__Stored entries__:
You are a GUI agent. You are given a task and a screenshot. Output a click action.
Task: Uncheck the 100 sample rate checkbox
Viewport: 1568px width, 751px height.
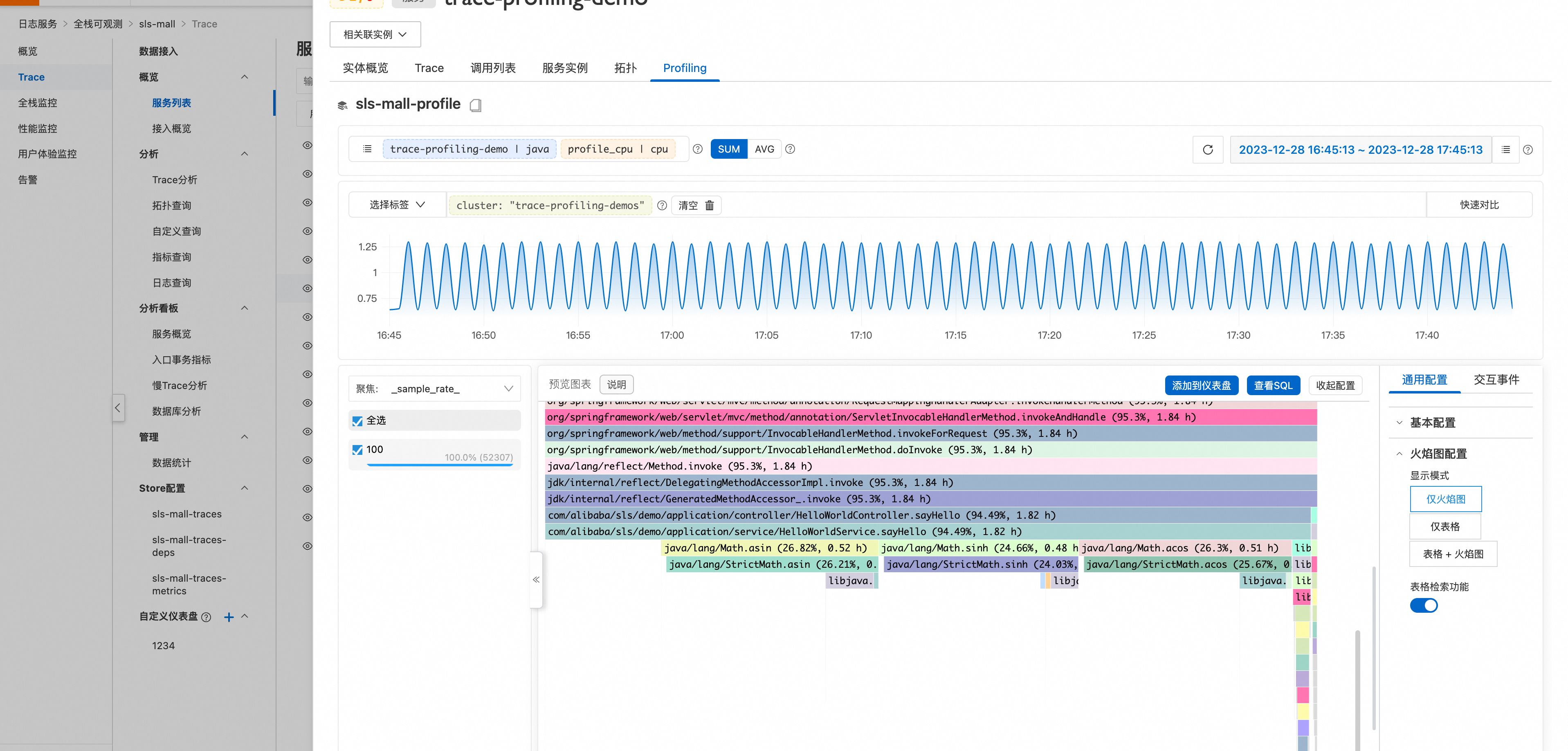click(357, 450)
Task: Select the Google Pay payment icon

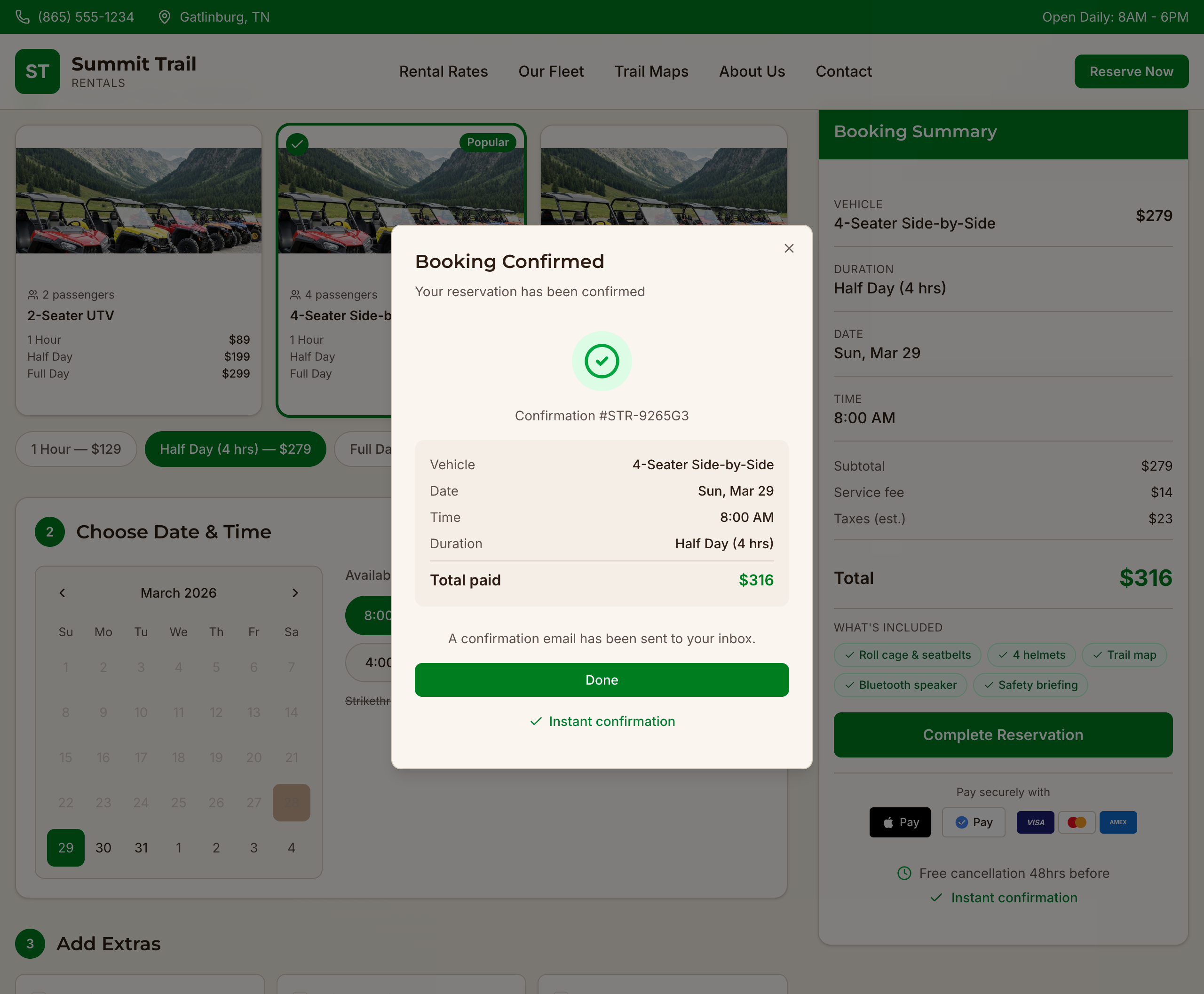Action: click(973, 822)
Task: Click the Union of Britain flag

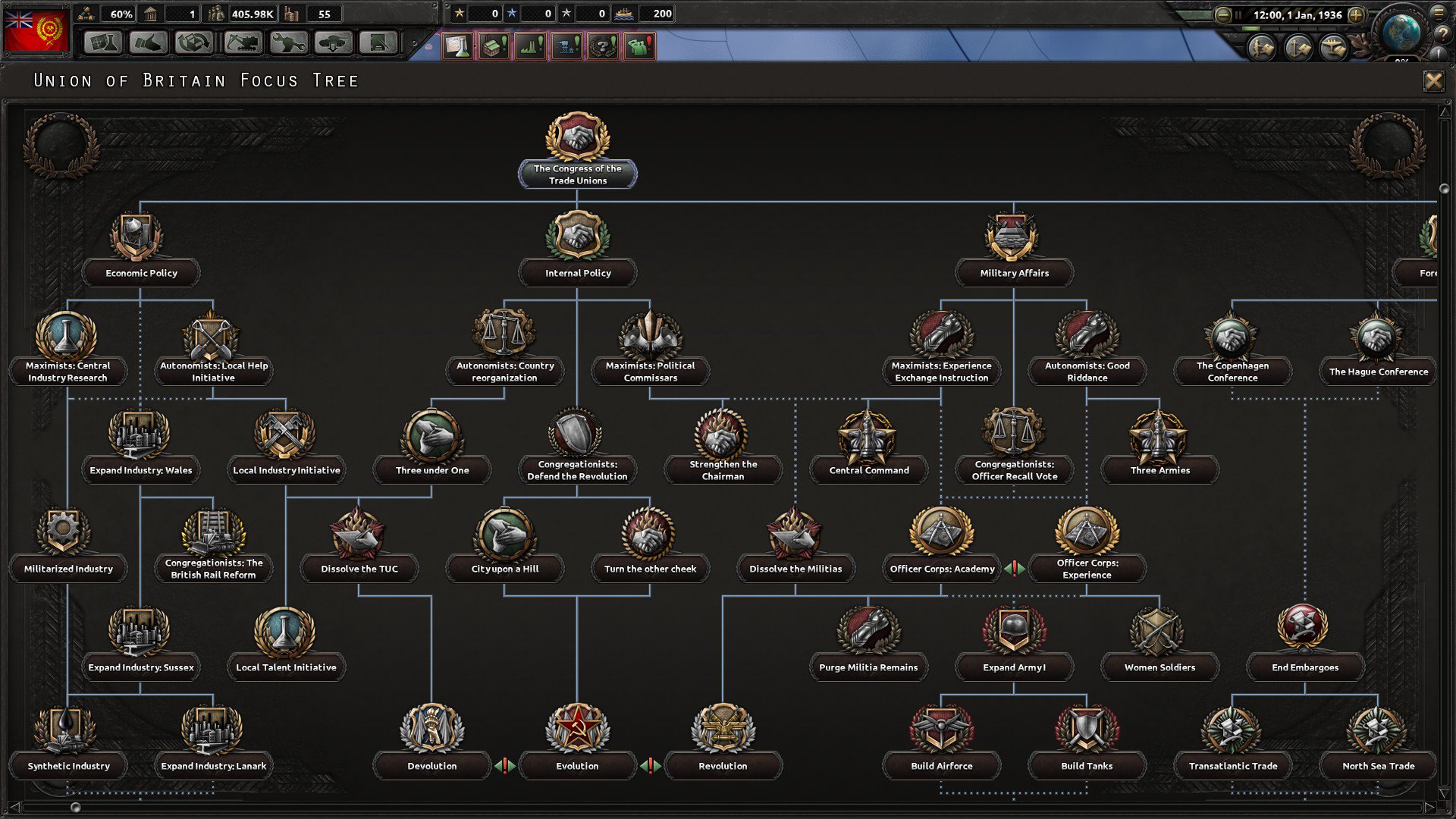Action: [36, 32]
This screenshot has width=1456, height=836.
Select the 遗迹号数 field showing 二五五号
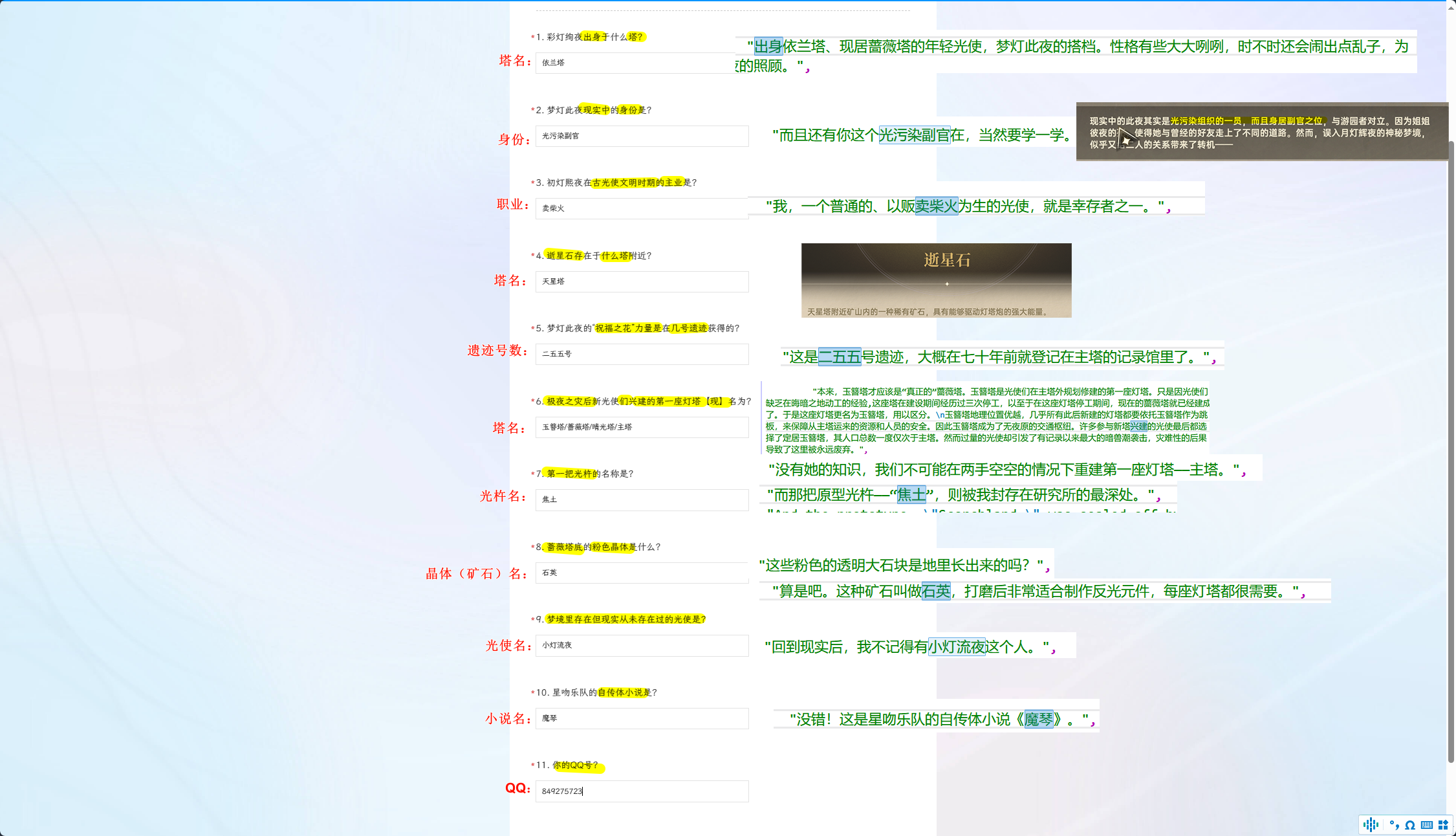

__PROBLEM TO WORK ON__: Take the line with "Task: Click the Union of Britain flag" and every line after it through the end of the data, and write only them out exactly, leaving out the pictures.

__EXERCISE SOLUTION__:
Task: Click the Union of Britain flag

Action: [36, 32]
This screenshot has width=1456, height=836.
Select the 遗迹号数 field showing 二五五号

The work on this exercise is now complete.